## Records from a pointing dataset
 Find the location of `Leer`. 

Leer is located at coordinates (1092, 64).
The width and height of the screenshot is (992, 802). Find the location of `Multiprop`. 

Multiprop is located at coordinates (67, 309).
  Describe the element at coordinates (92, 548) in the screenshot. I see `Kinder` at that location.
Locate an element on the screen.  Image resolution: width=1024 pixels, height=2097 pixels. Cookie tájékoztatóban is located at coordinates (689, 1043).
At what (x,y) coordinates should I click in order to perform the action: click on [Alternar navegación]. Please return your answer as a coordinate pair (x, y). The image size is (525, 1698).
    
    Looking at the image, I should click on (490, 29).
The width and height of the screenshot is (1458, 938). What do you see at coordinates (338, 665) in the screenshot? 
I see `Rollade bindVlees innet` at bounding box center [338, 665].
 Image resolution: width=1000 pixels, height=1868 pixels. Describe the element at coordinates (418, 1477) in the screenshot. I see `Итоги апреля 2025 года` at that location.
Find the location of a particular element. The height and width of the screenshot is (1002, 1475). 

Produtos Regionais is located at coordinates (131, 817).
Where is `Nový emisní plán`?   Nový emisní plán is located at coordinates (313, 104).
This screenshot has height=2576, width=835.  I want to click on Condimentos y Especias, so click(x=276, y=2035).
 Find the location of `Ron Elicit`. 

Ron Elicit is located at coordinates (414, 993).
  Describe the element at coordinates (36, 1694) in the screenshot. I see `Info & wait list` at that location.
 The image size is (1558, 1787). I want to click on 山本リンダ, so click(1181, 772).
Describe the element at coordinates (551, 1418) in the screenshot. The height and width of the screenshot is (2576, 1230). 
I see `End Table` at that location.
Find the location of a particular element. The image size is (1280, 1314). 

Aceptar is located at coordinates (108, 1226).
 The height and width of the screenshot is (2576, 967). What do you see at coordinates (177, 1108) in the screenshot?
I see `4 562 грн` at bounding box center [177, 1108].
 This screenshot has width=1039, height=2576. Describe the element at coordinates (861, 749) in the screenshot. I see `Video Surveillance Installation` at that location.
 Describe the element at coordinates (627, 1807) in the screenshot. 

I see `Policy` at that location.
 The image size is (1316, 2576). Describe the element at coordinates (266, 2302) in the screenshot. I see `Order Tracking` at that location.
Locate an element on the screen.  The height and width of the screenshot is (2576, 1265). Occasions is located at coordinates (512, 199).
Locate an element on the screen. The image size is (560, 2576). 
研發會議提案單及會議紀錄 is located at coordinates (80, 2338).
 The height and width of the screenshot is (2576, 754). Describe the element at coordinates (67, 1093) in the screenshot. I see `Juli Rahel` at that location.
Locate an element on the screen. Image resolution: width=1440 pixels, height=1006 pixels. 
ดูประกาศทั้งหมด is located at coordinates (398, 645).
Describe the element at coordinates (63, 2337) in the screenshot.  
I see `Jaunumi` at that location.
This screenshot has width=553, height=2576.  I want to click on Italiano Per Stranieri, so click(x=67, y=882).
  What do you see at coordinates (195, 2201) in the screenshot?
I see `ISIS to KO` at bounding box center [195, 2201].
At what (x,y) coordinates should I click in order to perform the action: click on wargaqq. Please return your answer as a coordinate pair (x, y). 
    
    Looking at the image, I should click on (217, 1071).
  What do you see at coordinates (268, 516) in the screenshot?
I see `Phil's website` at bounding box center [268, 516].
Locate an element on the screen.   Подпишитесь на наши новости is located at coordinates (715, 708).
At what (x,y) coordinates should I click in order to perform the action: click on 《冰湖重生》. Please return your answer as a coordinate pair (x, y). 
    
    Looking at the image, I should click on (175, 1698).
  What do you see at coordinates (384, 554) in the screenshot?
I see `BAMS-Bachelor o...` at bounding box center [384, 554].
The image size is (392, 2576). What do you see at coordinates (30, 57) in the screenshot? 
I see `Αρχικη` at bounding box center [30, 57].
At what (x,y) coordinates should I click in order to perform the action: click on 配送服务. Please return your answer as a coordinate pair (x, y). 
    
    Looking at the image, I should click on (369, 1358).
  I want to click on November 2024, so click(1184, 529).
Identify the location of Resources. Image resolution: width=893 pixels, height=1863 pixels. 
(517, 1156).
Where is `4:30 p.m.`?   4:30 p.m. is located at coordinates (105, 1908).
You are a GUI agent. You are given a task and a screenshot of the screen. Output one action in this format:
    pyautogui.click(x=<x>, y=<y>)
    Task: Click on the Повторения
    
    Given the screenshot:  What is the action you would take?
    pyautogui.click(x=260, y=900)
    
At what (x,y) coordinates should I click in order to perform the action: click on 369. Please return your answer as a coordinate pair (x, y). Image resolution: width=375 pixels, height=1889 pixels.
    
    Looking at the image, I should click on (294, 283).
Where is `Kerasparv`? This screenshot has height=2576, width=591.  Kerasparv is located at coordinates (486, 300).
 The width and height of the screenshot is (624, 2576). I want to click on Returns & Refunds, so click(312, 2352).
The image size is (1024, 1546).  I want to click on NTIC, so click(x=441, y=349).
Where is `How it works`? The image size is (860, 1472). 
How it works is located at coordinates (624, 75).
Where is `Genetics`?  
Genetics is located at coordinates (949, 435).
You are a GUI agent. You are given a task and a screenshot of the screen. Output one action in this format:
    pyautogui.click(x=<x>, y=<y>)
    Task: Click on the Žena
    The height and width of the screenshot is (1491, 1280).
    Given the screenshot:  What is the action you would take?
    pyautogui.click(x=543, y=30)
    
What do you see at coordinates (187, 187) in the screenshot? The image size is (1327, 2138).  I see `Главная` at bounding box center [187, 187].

## THE REQUEST
Rewrite all the material above, switching each "Find the location of" to "Locate" and leaving every other word as it is.

## TASK ANSWER
 Locate `Leer`. 

Leer is located at coordinates (1092, 64).
The width and height of the screenshot is (992, 802). Locate `Multiprop`. 

Multiprop is located at coordinates (67, 309).
  Describe the element at coordinates (92, 548) in the screenshot. I see `Kinder` at that location.
Locate an element on the screen.  Image resolution: width=1024 pixels, height=2097 pixels. Cookie tájékoztatóban is located at coordinates (689, 1043).
At what (x,y) coordinates should I click in order to perform the action: click on [Alternar navegación]. Please return your answer as a coordinate pair (x, y). The image size is (525, 1698).
    
    Looking at the image, I should click on (490, 29).
The width and height of the screenshot is (1458, 938). What do you see at coordinates (338, 665) in the screenshot? 
I see `Rollade bindVlees innet` at bounding box center [338, 665].
 Image resolution: width=1000 pixels, height=1868 pixels. Describe the element at coordinates (418, 1477) in the screenshot. I see `Итоги апреля 2025 года` at that location.
Locate a particular element. The height and width of the screenshot is (1002, 1475). 

Produtos Regionais is located at coordinates (131, 817).
Where is `Nový emisní plán`?   Nový emisní plán is located at coordinates (313, 104).
This screenshot has height=2576, width=835.  I want to click on Condimentos y Especias, so click(x=276, y=2035).
 Locate `Ron Elicit`. 

Ron Elicit is located at coordinates (414, 993).
  Describe the element at coordinates (36, 1694) in the screenshot. I see `Info & wait list` at that location.
 The image size is (1558, 1787). I want to click on 山本リンダ, so click(1181, 772).
Describe the element at coordinates (551, 1418) in the screenshot. The height and width of the screenshot is (2576, 1230). 
I see `End Table` at that location.
Locate a particular element. The image size is (1280, 1314). 

Aceptar is located at coordinates (108, 1226).
 The height and width of the screenshot is (2576, 967). What do you see at coordinates (177, 1108) in the screenshot?
I see `4 562 грн` at bounding box center [177, 1108].
 This screenshot has width=1039, height=2576. Describe the element at coordinates (861, 749) in the screenshot. I see `Video Surveillance Installation` at that location.
 Describe the element at coordinates (627, 1807) in the screenshot. 

I see `Policy` at that location.
 The image size is (1316, 2576). Describe the element at coordinates (266, 2302) in the screenshot. I see `Order Tracking` at that location.
Locate an element on the screen.  The height and width of the screenshot is (2576, 1265). Occasions is located at coordinates (512, 199).
Locate an element on the screen. The image size is (560, 2576). 
研發會議提案單及會議紀錄 is located at coordinates (80, 2338).
 The height and width of the screenshot is (2576, 754). Describe the element at coordinates (67, 1093) in the screenshot. I see `Juli Rahel` at that location.
Locate an element on the screen. Image resolution: width=1440 pixels, height=1006 pixels. 
ดูประกาศทั้งหมด is located at coordinates (398, 645).
Describe the element at coordinates (63, 2337) in the screenshot.  
I see `Jaunumi` at that location.
This screenshot has width=553, height=2576.  I want to click on Italiano Per Stranieri, so click(x=67, y=882).
  What do you see at coordinates (195, 2201) in the screenshot?
I see `ISIS to KO` at bounding box center [195, 2201].
At what (x,y) coordinates should I click in order to perform the action: click on wargaqq. Please return your answer as a coordinate pair (x, y). 
    
    Looking at the image, I should click on (217, 1071).
  What do you see at coordinates (268, 516) in the screenshot?
I see `Phil's website` at bounding box center [268, 516].
Locate an element on the screen.   Подпишитесь на наши новости is located at coordinates (715, 708).
At what (x,y) coordinates should I click in order to perform the action: click on 《冰湖重生》. Please return your answer as a coordinate pair (x, y). 
    
    Looking at the image, I should click on (175, 1698).
  What do you see at coordinates (384, 554) in the screenshot?
I see `BAMS-Bachelor o...` at bounding box center [384, 554].
The image size is (392, 2576). What do you see at coordinates (30, 57) in the screenshot? 
I see `Αρχικη` at bounding box center [30, 57].
At what (x,y) coordinates should I click in order to perform the action: click on 配送服务. Please return your answer as a coordinate pair (x, y). 
    
    Looking at the image, I should click on (369, 1358).
  I want to click on November 2024, so click(1184, 529).
Identify the location of Resources. Image resolution: width=893 pixels, height=1863 pixels. 
(517, 1156).
Where is `4:30 p.m.`?   4:30 p.m. is located at coordinates (105, 1908).
You are a GUI agent. You are given a task and a screenshot of the screen. Output one action in this format:
    pyautogui.click(x=<x>, y=<y>)
    Task: Click on the Повторения
    
    Given the screenshot:  What is the action you would take?
    pyautogui.click(x=260, y=900)
    
At what (x,y) coordinates should I click in order to perform the action: click on 369. Please return your answer as a coordinate pair (x, y). Image resolution: width=375 pixels, height=1889 pixels.
    
    Looking at the image, I should click on (294, 283).
Where is `Kerasparv`? This screenshot has height=2576, width=591.  Kerasparv is located at coordinates (486, 300).
 The width and height of the screenshot is (624, 2576). I want to click on Returns & Refunds, so click(312, 2352).
The image size is (1024, 1546).  I want to click on NTIC, so click(x=441, y=349).
Where is `How it works`? The image size is (860, 1472). 
How it works is located at coordinates (624, 75).
Where is `Genetics`?  
Genetics is located at coordinates (949, 435).
You are a GUI agent. You are given a task and a screenshot of the screen. Output one action in this format:
    pyautogui.click(x=<x>, y=<y>)
    Task: Click on the Žena
    The height and width of the screenshot is (1491, 1280).
    Given the screenshot:  What is the action you would take?
    pyautogui.click(x=543, y=30)
    
What do you see at coordinates (187, 187) in the screenshot? The image size is (1327, 2138).  I see `Главная` at bounding box center [187, 187].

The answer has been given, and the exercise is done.